Much of Galibert-Laîné’s work is online at her website. I particularly recommend “Reading//Binging//Benning” (2018), made with Kevin B. Lee, another important figure in the emergence of the video essay; “Watching The Pain of Others” (2019), instigated by Galibert-Laîné’s experience of walking out of “Penny Lane’s The Pain of Others” (2018) at the Rotterdam Film Festival; and “A Very Long Exposure Time” (2020), a poetic short that braids together a range of photographic, cinematic, and digital forms of duration. “Forensickness” and “Watching The Pain of Others” were two of three sections of Galibert-Laîné’s PhD thesis (the third, an extended essay written in French).

The American/European Video Essay movement has emerged from academia, largely at the hands and minds of teachers/scholars rebelling against the traditional assumption that serious scholarship must be written and printed in peer reviewed essays and books. However, other makers whose work has contributed to the evolution of the video essay have entered the field from other directions.

The Korean-born American filmmaker Kogonada has often followed in the footsteps of the American montage artist Chuck Workman’s “Precious Images” (1986) and “Pieces of Silver” (1989). He makes engaging, implicitly revealing, sometimes-sponsored video essays out of clips from well-known, usually popular films such as “Kubrick//One Point Perspective” (2012), “Malick//Fire and Water” (2013), “Eyes of Hitchcock” (2014), “Hands of Bresson” (2014), “Godard in Fragments” (2019). He has also produced more contemplative video essays.

In “What is Neorealism?” (2013), Kogonada compares two edits of the same 1953 film, one by Italian director Vittorio De Sica (“Terminal Station”) and the other (“Indiscretion of an American Wife”) by Hollywood producer David O. Selznick. The comparison reveals the differences in the filmmakers’ fundamental assumptions about how cinema works to tell stories and to represent reality.

In “The World According to Kore-eda Hirokazu” (2013), Kogonada’s exploration of the Japanese filmmaker’s work is powerfully moving, both a beautiful film in its own right and, like Galibert-Laîné’s “Reading//Binging//Benning” and “Watching the Pain of Others,” an insightful celebration of an admired colleague that alerts any viewer not familiar with Kore-eda to the nature and significance of his oeuvre. Like Galibert-Laîné’s video essays, Kogonada’s are available online at his website.

The remarkable avant-garde movement of the ’60s and ’70s transformed not only film history but the nature of how cinema is taught in many colleges and universities. It remains to be seen how much the new avant-garde of the video essay will transform the teaching of cinema. It’s already clear, however, that its easy availability online solves what was the earlier avant-garde’s biggest problem: you had to find your way to places willing to project it (and you still do).
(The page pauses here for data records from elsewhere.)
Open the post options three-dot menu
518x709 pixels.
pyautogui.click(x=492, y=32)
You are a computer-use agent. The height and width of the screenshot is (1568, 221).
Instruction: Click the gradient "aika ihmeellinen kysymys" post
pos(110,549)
As you read this, you’re already looking at a primary source for experiencing video essays. The necessary technology is at your fingertips!

 

 

Scott MacDonald is author of “A Critical Cinema: Interviews with Independent Filmmakers” (5 volumes, California), “The Garden in the Machine” (California, 2001), and 14 other books, most recently “Avant-Doc: Intersections of Documentary and Avant-Garde Cinema” (Oxford, 2015); “The Sublimity of Document: Cinema as Diorama” (Avant-Doc 2) (Oxford, 2019); “William Greaves: Filmmaking as Mission” (Columbia, 2020) and “Comprehending Cinema” (Avant-Doc 3) (forthcoming). Named an Academy Scholar by the Academy of Motion Picture Arts and Sciences in 2011, he teaches film history and programs F.I.L.M. at Hamilton College.